• **EXERCISE**
When transcribing the entries, keep each one exactly as it is.

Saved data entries
■ ■ ■ ■ ■ ■ ■

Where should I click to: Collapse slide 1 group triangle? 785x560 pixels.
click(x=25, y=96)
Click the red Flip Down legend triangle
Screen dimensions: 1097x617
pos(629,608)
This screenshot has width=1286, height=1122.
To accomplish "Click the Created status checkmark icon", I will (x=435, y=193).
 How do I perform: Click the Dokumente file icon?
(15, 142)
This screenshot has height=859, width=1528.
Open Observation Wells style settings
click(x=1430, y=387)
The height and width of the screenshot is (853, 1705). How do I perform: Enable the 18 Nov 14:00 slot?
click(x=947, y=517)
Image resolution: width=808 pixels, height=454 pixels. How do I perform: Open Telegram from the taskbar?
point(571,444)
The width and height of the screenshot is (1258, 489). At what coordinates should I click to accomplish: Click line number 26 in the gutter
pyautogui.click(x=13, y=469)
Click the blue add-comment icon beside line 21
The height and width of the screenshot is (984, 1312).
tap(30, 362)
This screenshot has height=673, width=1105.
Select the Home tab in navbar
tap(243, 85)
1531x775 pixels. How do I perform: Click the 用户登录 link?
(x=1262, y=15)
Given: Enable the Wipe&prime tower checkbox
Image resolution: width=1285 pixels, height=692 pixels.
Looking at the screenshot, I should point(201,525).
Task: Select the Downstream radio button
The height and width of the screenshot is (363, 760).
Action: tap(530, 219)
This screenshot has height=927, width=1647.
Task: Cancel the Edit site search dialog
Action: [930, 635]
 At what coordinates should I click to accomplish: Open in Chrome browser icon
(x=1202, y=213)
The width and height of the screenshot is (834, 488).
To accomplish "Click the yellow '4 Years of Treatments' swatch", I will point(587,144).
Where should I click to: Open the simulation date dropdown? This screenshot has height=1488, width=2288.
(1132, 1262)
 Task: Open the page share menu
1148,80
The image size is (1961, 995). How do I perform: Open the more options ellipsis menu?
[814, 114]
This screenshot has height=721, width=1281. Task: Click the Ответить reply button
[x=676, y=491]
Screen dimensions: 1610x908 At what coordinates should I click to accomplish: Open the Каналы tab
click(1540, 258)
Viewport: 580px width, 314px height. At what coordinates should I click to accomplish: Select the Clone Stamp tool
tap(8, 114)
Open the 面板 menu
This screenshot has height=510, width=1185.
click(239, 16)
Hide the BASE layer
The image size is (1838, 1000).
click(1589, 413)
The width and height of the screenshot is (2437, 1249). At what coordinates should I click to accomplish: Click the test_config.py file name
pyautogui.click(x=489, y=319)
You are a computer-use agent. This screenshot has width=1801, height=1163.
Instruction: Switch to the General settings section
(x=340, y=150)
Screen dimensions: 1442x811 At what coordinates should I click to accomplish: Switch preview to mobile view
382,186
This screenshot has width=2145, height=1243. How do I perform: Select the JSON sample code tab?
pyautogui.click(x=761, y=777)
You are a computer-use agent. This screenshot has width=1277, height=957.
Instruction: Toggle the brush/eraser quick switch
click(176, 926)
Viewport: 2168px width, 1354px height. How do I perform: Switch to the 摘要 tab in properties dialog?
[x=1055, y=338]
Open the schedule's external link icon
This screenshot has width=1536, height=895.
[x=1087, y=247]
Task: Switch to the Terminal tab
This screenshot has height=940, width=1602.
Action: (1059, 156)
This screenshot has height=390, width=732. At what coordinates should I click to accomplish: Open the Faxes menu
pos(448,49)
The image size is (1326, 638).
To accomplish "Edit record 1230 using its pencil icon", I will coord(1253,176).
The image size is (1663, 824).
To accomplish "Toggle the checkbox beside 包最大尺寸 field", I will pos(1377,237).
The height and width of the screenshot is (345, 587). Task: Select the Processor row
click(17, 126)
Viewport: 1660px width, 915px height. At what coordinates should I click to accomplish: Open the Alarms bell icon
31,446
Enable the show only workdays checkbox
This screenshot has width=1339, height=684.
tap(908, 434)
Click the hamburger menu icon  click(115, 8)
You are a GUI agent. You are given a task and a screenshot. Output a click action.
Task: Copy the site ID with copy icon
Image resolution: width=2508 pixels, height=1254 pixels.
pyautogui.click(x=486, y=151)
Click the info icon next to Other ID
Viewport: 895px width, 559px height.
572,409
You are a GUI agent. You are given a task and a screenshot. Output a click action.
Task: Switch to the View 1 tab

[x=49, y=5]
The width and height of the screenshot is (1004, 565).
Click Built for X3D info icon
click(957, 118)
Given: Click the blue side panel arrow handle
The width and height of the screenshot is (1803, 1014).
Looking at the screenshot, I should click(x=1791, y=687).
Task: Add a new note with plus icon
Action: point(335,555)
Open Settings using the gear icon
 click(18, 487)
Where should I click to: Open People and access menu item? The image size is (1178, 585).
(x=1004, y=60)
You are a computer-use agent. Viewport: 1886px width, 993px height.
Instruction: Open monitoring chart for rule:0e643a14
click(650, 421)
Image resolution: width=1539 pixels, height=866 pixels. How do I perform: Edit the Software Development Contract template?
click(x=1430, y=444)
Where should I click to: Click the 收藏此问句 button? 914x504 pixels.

■ ■ ■ ■ ■ ■ ■

• **RESULT**
Where should I click to: Collapse slide 1 group triangle? 785x560 pixels.
click(x=25, y=96)
Click the red Flip Down legend triangle
Screen dimensions: 1097x617
pos(629,608)
This screenshot has width=1286, height=1122.
To accomplish "Click the Created status checkmark icon", I will (x=435, y=193).
 How do I perform: Click the Dokumente file icon?
(15, 142)
This screenshot has height=859, width=1528.
Open Observation Wells style settings
click(x=1430, y=387)
The height and width of the screenshot is (853, 1705). How do I perform: Enable the 18 Nov 14:00 slot?
click(x=947, y=517)
Image resolution: width=808 pixels, height=454 pixels. How do I perform: Open Telegram from the taskbar?
point(571,444)
The width and height of the screenshot is (1258, 489). At what coordinates should I click to accomplish: Click line number 26 in the gutter
pyautogui.click(x=13, y=469)
Click the blue add-comment icon beside line 21
The height and width of the screenshot is (984, 1312).
tap(30, 362)
This screenshot has height=673, width=1105.
Select the Home tab in navbar
tap(243, 85)
1531x775 pixels. How do I perform: Click the 用户登录 link?
(x=1262, y=15)
Given: Enable the Wipe&prime tower checkbox
Image resolution: width=1285 pixels, height=692 pixels.
Looking at the screenshot, I should point(201,525).
Task: Select the Downstream radio button
The height and width of the screenshot is (363, 760).
Action: tap(530, 219)
This screenshot has height=927, width=1647.
Task: Cancel the Edit site search dialog
Action: [930, 635]
 At what coordinates should I click to accomplish: Open in Chrome browser icon
(x=1202, y=213)
The width and height of the screenshot is (834, 488).
To accomplish "Click the yellow '4 Years of Treatments' swatch", I will point(587,144).
Where should I click to: Open the simulation date dropdown? This screenshot has height=1488, width=2288.
(1132, 1262)
 Task: Open the page share menu
1148,80
The image size is (1961, 995). How do I perform: Open the more options ellipsis menu?
[814, 114]
This screenshot has height=721, width=1281. Task: Click the Ответить reply button
[x=676, y=491]
Screen dimensions: 1610x908 At what coordinates should I click to accomplish: Open the Каналы tab
click(1540, 258)
Viewport: 580px width, 314px height. At what coordinates should I click to accomplish: Select the Clone Stamp tool
tap(8, 114)
Open the 面板 menu
This screenshot has height=510, width=1185.
click(239, 16)
Hide the BASE layer
The image size is (1838, 1000).
click(1589, 413)
The width and height of the screenshot is (2437, 1249). At what coordinates should I click to accomplish: Click the test_config.py file name
pyautogui.click(x=489, y=319)
You are a computer-use agent. This screenshot has width=1801, height=1163.
Instruction: Switch to the General settings section
(x=340, y=150)
Screen dimensions: 1442x811 At what coordinates should I click to accomplish: Switch preview to mobile view
382,186
This screenshot has width=2145, height=1243. How do I perform: Select the JSON sample code tab?
pyautogui.click(x=761, y=777)
You are a computer-use agent. This screenshot has width=1277, height=957.
Instruction: Toggle the brush/eraser quick switch
click(176, 926)
Viewport: 2168px width, 1354px height. How do I perform: Switch to the 摘要 tab in properties dialog?
[x=1055, y=338]
Open the schedule's external link icon
This screenshot has width=1536, height=895.
[x=1087, y=247]
Task: Switch to the Terminal tab
This screenshot has height=940, width=1602.
Action: (1059, 156)
This screenshot has height=390, width=732. At what coordinates should I click to accomplish: Open the Faxes menu
pos(448,49)
The image size is (1326, 638).
To accomplish "Edit record 1230 using its pencil icon", I will coord(1253,176).
The image size is (1663, 824).
To accomplish "Toggle the checkbox beside 包最大尺寸 field", I will pos(1377,237).
The height and width of the screenshot is (345, 587). Task: Select the Processor row
click(17, 126)
Viewport: 1660px width, 915px height. At what coordinates should I click to accomplish: Open the Alarms bell icon
31,446
Enable the show only workdays checkbox
This screenshot has width=1339, height=684.
tap(908, 434)
Click the hamburger menu icon  click(115, 8)
You are a GUI agent. You are given a task and a screenshot. Output a click action.
Task: Copy the site ID with copy icon
Image resolution: width=2508 pixels, height=1254 pixels.
pyautogui.click(x=486, y=151)
Click the info icon next to Other ID
Viewport: 895px width, 559px height.
572,409
You are a GUI agent. You are given a task and a screenshot. Output a click action.
Task: Switch to the View 1 tab

[x=49, y=5]
The width and height of the screenshot is (1004, 565).
Click Built for X3D info icon
click(957, 118)
Given: Click the blue side panel arrow handle
The width and height of the screenshot is (1803, 1014).
Looking at the screenshot, I should click(x=1791, y=687).
Task: Add a new note with plus icon
Action: point(335,555)
Open Settings using the gear icon
 click(18, 487)
Where should I click to: Open People and access menu item? The image size is (1178, 585).
(x=1004, y=60)
You are a computer-use agent. Viewport: 1886px width, 993px height.
Instruction: Open monitoring chart for rule:0e643a14
click(650, 421)
Image resolution: width=1539 pixels, height=866 pixels. How do I perform: Edit the Software Development Contract template?
click(x=1430, y=444)
Where should I click to: Click the 收藏此问句 button? 914x504 pixels.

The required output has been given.